• _What to do_
Return each line of the listing that follows in which the string "checkmark" can be found.

• _Provided records_
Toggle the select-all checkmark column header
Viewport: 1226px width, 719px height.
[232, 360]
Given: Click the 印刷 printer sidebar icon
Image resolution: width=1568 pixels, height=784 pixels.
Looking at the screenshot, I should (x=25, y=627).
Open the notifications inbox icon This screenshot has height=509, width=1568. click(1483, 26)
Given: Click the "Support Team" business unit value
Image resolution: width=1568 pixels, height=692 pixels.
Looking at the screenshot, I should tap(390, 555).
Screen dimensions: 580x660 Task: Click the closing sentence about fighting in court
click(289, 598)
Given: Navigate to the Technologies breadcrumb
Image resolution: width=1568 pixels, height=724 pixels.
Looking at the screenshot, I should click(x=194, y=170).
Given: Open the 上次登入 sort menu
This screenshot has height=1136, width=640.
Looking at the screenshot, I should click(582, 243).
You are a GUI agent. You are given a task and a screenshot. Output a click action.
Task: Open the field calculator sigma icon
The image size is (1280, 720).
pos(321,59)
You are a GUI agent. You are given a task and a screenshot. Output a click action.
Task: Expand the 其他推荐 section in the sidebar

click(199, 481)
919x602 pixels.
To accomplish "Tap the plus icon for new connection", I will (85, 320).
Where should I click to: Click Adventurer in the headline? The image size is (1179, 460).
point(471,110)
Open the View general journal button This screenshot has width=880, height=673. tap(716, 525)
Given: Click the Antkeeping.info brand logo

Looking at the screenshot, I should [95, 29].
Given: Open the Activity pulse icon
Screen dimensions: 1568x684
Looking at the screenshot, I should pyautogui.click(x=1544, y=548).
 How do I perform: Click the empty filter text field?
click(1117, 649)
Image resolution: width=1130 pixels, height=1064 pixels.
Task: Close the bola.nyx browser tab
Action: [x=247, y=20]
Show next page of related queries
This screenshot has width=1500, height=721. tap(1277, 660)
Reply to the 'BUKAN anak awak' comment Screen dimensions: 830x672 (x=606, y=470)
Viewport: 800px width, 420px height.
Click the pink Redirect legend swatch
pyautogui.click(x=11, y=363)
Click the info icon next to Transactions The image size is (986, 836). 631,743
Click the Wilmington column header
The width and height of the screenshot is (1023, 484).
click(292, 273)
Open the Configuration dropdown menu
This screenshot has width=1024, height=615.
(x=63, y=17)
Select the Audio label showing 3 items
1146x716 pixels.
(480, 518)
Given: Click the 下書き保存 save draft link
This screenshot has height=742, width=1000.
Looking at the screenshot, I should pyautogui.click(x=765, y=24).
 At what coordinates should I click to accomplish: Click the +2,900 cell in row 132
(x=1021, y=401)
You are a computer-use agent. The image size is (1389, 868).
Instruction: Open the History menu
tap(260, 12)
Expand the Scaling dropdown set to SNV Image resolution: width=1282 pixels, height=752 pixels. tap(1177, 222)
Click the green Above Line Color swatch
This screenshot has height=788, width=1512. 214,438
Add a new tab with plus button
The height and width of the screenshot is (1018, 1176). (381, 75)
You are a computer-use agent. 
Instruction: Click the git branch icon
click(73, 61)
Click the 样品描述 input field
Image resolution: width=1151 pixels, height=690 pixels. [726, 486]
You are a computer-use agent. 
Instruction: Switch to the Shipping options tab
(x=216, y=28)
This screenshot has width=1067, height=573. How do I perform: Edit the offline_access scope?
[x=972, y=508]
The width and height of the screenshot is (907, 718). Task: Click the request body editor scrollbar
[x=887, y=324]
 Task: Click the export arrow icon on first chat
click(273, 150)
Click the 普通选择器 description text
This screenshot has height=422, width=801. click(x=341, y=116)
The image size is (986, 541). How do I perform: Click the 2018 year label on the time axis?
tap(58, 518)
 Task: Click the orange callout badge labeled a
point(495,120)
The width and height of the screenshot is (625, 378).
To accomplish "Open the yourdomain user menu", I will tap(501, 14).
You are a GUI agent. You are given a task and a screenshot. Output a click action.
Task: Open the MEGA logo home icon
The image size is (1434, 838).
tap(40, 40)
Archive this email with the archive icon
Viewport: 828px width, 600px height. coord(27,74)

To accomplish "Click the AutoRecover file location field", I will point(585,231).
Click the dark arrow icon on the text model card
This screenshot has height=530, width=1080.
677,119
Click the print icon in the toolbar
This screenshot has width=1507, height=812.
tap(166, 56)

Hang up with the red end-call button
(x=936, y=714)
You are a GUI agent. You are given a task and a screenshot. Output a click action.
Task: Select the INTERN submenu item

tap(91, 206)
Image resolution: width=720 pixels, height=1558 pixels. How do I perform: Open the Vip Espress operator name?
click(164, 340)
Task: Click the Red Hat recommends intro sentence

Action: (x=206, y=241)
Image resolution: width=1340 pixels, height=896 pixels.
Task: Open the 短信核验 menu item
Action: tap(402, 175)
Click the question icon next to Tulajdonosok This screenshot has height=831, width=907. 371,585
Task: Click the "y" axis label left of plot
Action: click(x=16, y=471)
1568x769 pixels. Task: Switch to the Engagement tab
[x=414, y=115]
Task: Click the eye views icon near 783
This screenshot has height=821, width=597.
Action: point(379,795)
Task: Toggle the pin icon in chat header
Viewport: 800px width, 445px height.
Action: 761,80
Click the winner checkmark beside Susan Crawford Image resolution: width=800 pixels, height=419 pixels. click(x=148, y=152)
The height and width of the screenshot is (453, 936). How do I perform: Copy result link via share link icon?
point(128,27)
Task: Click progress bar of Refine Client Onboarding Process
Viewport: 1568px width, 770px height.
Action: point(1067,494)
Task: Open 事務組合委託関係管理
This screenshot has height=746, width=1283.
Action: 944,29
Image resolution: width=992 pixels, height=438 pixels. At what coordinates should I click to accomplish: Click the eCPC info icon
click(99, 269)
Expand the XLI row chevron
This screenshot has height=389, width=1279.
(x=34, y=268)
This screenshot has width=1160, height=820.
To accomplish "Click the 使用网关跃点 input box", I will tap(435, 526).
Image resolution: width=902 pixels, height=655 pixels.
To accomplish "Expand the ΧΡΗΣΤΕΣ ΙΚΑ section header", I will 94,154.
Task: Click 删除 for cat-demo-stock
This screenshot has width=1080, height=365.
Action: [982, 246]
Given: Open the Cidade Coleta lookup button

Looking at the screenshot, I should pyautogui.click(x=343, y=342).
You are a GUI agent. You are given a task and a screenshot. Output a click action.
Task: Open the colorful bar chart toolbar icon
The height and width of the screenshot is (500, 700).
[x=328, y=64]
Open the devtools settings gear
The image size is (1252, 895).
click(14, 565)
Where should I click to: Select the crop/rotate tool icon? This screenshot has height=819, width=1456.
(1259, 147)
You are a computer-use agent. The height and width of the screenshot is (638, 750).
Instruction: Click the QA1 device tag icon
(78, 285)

• _Response to the exercise_
Toggle the select-all checkmark column header
Click the winner checkmark beside Susan Crawford Image resolution: width=800 pixels, height=419 pixels. click(x=148, y=152)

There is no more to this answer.